[Exercices à réaliser]
• a. Citez le passage du texte sur le transfert posthume d'embryon qui va de « Enfin, comme l'a » jusqu'à « gestation pour autrui. » inclus.
• b. Prolongez le texte sur le transfert posthume d'embryon à partir de sa dernière phrase.

[Texte fourni]
--------------------------------

Enfin, comme l'a souligné avec beaucoup de perspicacité le député Xavier Breton (UMP-Ain), si l'on autorisait la femme à poursuivre le projet parental du couple, au nom de quoi devrait-on refuser à l'homme dont la femme décède de ne pas bénéficier du même droit ? Or, pour donner suite à pareille demande, la seule façon de procéder serait de recourir au service d'une  mère porteuse , et donc d'accepter le principe de la gestation pour autrui.

Le puzzle absurde du droit à l'enfant

Autrement dit, valider la procédure de transfert posthume d'embryon, c'est ajouter une nouvelle pièce au puzzle absurde d'un système, l'assistance médicale à la procréation, qui s'est construit dès l'origine dans le non-respect de la vie humaine et la revendication du  droit à l'enfant .

--------------------------------

[Données fournies]
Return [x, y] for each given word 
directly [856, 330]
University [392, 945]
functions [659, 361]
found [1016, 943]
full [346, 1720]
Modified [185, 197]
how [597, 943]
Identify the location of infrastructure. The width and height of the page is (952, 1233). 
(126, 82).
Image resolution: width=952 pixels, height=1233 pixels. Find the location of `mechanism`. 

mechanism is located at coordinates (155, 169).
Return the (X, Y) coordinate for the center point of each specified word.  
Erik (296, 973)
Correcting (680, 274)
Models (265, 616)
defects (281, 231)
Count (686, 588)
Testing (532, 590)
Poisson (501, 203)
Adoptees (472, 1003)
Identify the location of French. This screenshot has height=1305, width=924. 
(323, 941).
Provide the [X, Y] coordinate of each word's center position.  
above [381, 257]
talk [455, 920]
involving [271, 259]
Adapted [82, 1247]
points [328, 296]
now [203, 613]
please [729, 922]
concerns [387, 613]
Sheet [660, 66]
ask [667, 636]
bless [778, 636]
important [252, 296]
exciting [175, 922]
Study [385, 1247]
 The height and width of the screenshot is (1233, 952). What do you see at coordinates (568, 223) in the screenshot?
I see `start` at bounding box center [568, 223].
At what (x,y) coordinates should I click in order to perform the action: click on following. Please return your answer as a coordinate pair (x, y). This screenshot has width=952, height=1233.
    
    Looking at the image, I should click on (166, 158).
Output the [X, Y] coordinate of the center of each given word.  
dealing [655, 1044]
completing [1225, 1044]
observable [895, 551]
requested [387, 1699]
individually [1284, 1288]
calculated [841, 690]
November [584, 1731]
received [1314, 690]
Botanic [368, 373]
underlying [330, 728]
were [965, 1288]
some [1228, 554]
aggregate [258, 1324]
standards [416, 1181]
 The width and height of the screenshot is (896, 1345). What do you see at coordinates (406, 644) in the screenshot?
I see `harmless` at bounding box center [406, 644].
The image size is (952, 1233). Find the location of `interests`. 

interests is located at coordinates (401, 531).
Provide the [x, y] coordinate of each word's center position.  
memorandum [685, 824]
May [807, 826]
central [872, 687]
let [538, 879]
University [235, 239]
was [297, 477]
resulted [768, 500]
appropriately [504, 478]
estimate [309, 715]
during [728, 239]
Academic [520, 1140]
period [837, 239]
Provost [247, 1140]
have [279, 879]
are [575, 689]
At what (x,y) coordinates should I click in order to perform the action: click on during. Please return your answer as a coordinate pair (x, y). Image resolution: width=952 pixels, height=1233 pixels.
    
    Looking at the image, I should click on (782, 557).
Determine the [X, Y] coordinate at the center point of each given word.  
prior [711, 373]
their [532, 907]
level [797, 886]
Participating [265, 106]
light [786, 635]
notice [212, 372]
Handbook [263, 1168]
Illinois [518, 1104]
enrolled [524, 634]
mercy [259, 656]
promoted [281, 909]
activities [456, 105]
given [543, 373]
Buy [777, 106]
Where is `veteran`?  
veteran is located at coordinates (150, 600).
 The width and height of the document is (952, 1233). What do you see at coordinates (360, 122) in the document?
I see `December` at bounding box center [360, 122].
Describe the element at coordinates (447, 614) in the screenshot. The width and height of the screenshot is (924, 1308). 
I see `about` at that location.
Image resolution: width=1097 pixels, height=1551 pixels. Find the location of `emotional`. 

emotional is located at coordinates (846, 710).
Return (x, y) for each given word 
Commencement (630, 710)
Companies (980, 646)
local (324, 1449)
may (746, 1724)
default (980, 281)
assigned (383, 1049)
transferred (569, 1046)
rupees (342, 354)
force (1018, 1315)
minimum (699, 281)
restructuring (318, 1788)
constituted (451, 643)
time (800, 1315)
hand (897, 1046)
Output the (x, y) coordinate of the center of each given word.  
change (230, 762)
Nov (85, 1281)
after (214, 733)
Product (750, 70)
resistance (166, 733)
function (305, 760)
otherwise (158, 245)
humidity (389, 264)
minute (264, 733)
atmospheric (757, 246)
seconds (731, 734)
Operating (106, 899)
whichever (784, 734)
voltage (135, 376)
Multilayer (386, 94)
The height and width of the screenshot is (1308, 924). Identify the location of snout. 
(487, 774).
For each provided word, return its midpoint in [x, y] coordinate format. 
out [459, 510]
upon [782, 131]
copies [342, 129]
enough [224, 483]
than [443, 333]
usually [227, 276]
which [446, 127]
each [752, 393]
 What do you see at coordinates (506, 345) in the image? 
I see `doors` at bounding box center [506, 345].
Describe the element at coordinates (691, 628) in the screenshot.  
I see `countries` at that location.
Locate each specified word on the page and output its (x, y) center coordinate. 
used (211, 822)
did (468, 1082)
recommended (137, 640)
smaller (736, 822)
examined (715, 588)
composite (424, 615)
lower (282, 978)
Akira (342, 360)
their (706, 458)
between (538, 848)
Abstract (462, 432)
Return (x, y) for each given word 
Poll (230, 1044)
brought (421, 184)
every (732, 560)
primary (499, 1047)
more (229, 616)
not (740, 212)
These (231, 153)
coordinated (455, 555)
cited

--------------------------------

[Réponses par exercice]
• a.
Enfin, comme l'a souligné avec beaucoup de perspicacité le député Xavier Breton (UMP-Ain), si l'on autorisait la femme à poursuivre le projet parental du couple, au nom de quoi devrait-on refuser à l'homme dont la femme décède de ne pas bénéficier du même droit ? Or, pour donner suite à pareille demande, la seule façon de procéder serait de recourir au service d'une  mère porteuse , et donc d'accepter le principe de la gestation pour autrui.

• b.
Le transfert d'embryon post mortem, on l'a bien compris, n'appelle en définitive aucune réponse évidente, c'est même l'exemple type de la question insoluble suscitée par le développement des techniques de fécondations in vitro et singulièrement celui de la congélation des embryons produits en surnombre.

L'origine du dilemme n'est en effet pas tant dans le décès du géniteur que dans la situation qui permet que ce dilemme se produise, à savoir l'existence d'un stock d'embryons cryoconservés. Le hiatus entre la conception d'embryons et leur éventuel transfert, permis par la congélation lente ou maintenant la vitrification des ces mêmes embryons, est à l'origine de tous les maux actuels : convoitise des scientifiques pour en faire un matériau de laboratoire,  don  à un couple demandeur, transfert post mortem,...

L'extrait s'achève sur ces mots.